H1N1: Very dark purple    H2N2: Dark purple     H5N1: purple

Experiment 2

Three separate serotypes of Influenza A are used: H1N1, H2N2, and H5N1. Viral samples were separately centrifuged onto single layers on chicken cells and viral activity was identified using ELISA. The results are as follows:

H1N1: Very dark purple    H2N2: Dark purple     H5N1: Very dark purple

Experiment 3

Three separate serotypes of Influenza A are used: H1N1, H2N2, and H5N1. Viral samples were separately centrifuged onto single layers on swine cells and viral activity was identified using ELISA. The results are as follows:

H1N1: Very dark purple    H2N2: Very dark purple     H5N1: Purple

Experiment 4

Three separate serotypes of Influenza A are used: H1N1, H2N2, and H5N1. Viral samples were centrifuged together onto single layers of duck cells while viral activity was identified using ELISA. The results are as follows:

H1N1: Very dark purple    H2N2: Very dark purple     H5N1: Very dark Purple

Experiment 5

Three separate serotypes of Influenza A are used: H1N1, H2N2, and H5N1. Viral samples were centrifuged together onto equal layers of human, chicken, swine, and duck cells while viral activity was identified using ELISA. The results are as follows:

H1N1: Very dark purple    H2N2: Purple     H5N1: Light Purple

What is a likely explanation for experiment 2 and experiment 4 having similar outcomes?

Possible Answers:

The lack of infectiousness of H2N2.

The absence of other serotypes in the sample.

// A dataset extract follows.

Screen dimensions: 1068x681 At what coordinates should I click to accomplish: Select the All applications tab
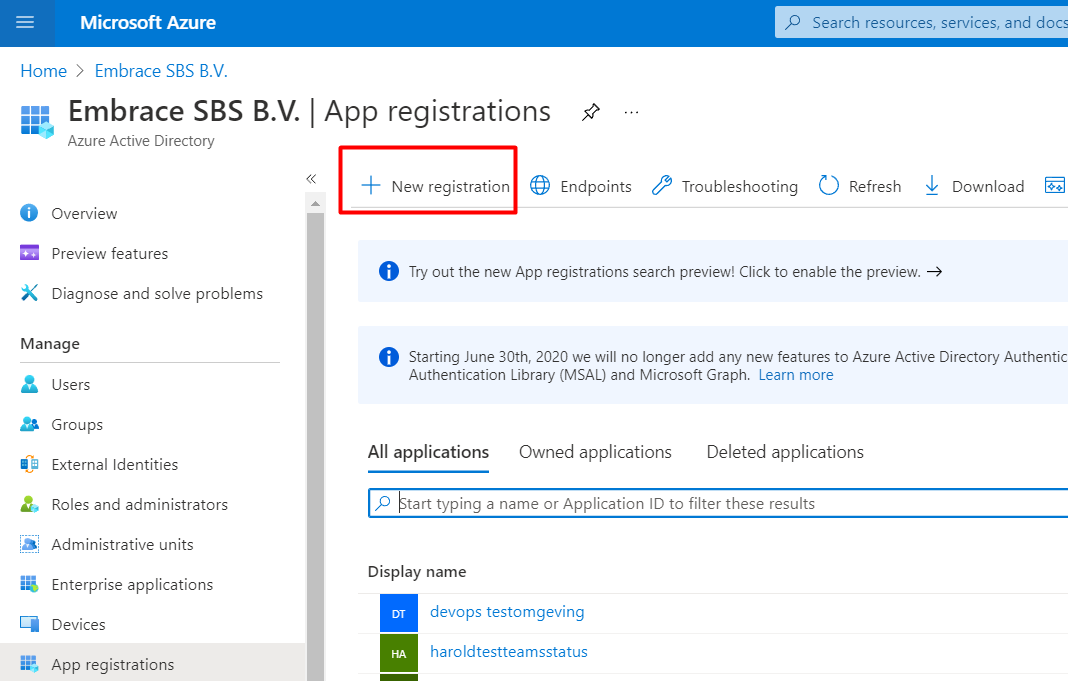point(428,452)
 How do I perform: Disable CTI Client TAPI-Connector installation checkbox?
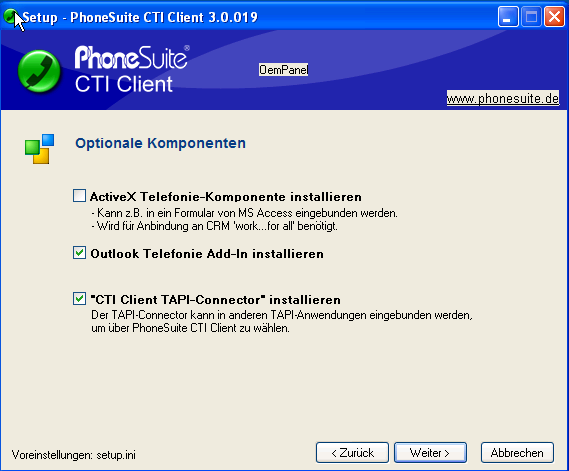point(79,299)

The absence of other cell types in the sample.

The similarities between chicken and duck tissue.

Correct answer:

The similarities between chicken and duck tissue.

Explanation:

Chicken and duck cells both represent avian tissue.

Example Question #216 : Act Science

Five experiments are done to test the relative infectiousness of different serotypes of the Influenza A virus when exposed to tissue from different organisms and competition from one another.

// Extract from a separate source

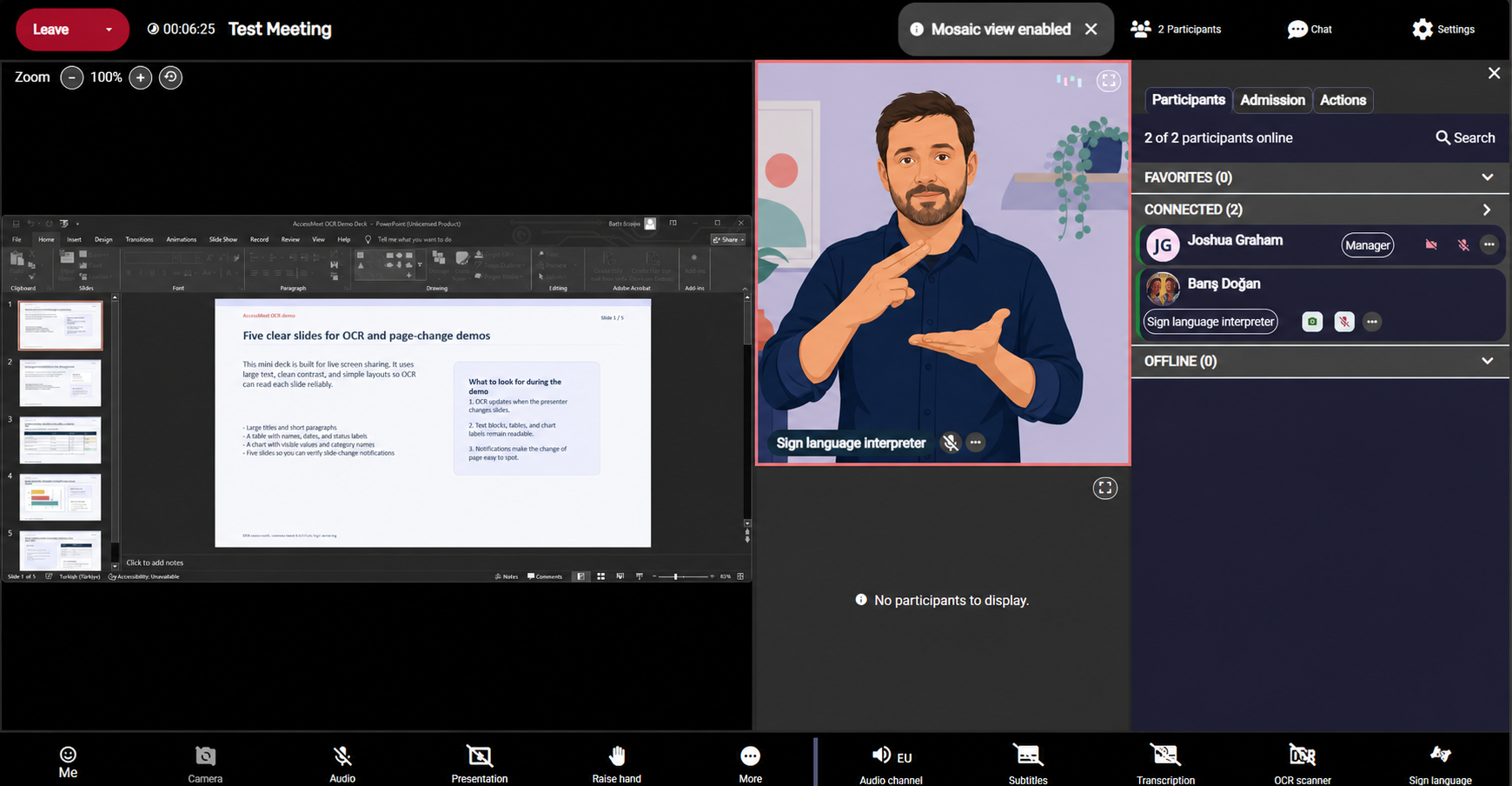Open Sign language options
Screen dimensions: 1512x786
tap(1440, 763)
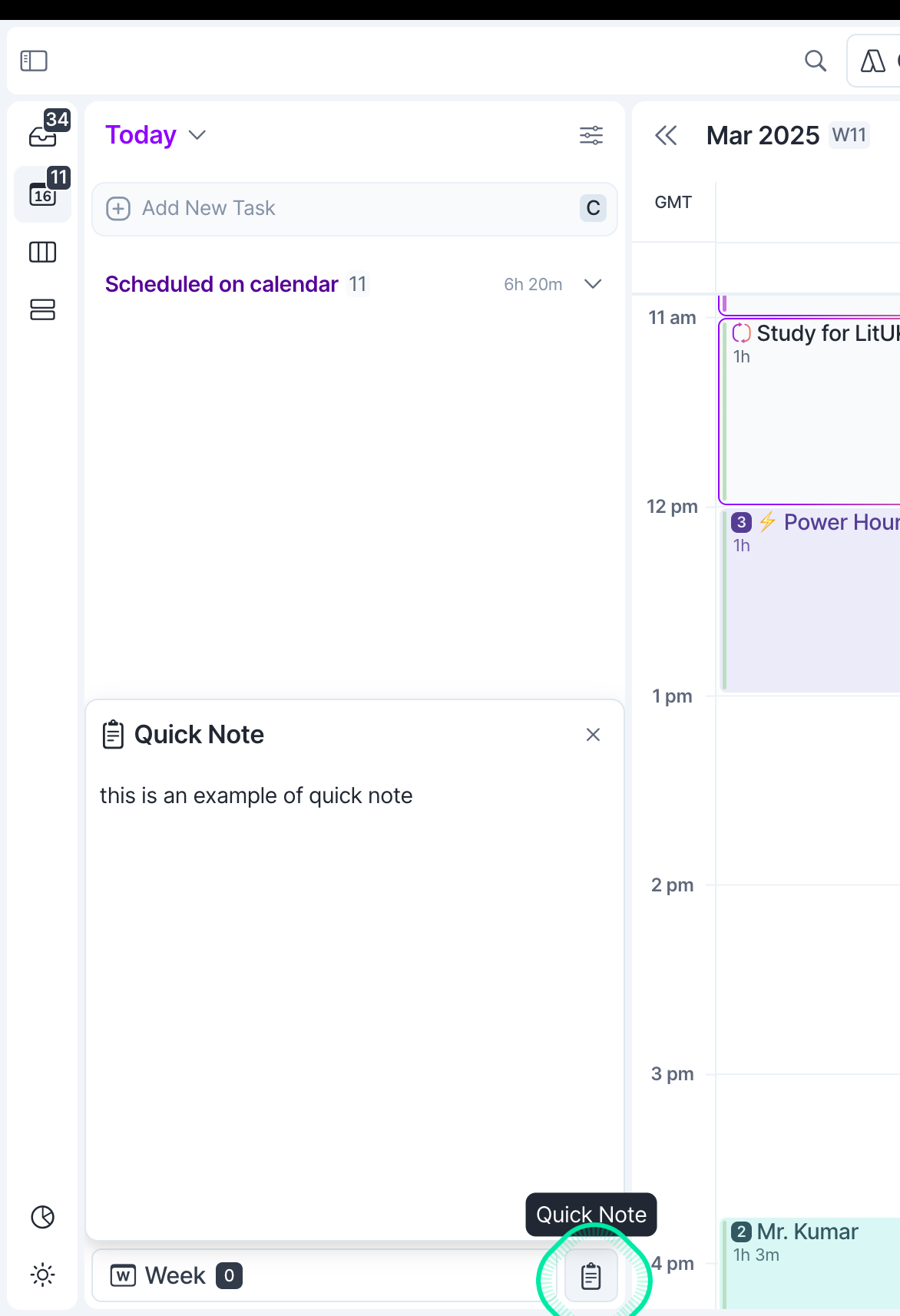Collapse calendar with double chevron arrows

click(666, 136)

When the virus is more infectious, it will result in more detectable antigens.

Antigens are detected via Enzyme-linked immunosorbent assay (ELISA), which elicits a detectable hue of purple whenever antigens are detected. The hue darkens in response to increased detection of antigens according to this qualitative scale:

Very Dark Purple, Dark Purple, Purple, Light Purple, and Very Light Purple

Experiment 1

Three separate serotypes of Influenza A are used: H1N1, H2N2, and H5N1. Viral samples were separately centrifuged onto single layers on human cells and viral activity was identified using ELISA. The results are as follows:

H1N1: Very dark purple    H2N2: Dark purple     H5N1: purple

Experiment 2

Three separate serotypes of Influenza A are used: H1N1, H2N2, and H5N1. Viral samples were separately centrifuged onto single layers on chicken cells and viral activity was identified using ELISA. The results are as follows:

H1N1: Very dark purple    H2N2: Dark purple     H5N1: Very dark purple

Experiment 3

Three separate serotypes of Influenza A are used: H1N1, H2N2, and H5N1. Viral samples were separately centrifuged onto single layers on swine cells and viral activity was identified using ELISA. The results are as follows:

H1N1: Very dark purple    H2N2: Very dark purple     H5N1: Purple

Experiment 4

Three separate serotypes of Influenza A are used: H1N1, H2N2, and H5N1. Viral samples were centrifuged together onto single layers of duck cells while viral activity was identified using ELISA. The results are as follows:

H1N1: Very dark purple    H2N2: Very dark purple     H5N1: Very dark Purple

Experiment 5

Three separate serotypes of Influenza A are used: H1N1, H2N2, and H5N1. Viral samples were centrifuged together onto equal layers of human, chicken, swine, and duck cells while viral activity was identified using ELISA. The results are as follows:

H1N1: Very dark purple    H2N2: Purple     H5N1: Light Purple

Based on the experiments, can it be determined which is (relatively) the most infectious serotype?

Possible Answers:

Yes: H5N1

No

Yes: H1N1

Yes: H2N2

Correct answer:

Yes: H1N1

Explanation:

Yes, H1N1 consistently resulted in a very dark purple (the highest infectiousness rating) where the others occasionally did not.

According to the five experiments, H1N1 is the most infectious.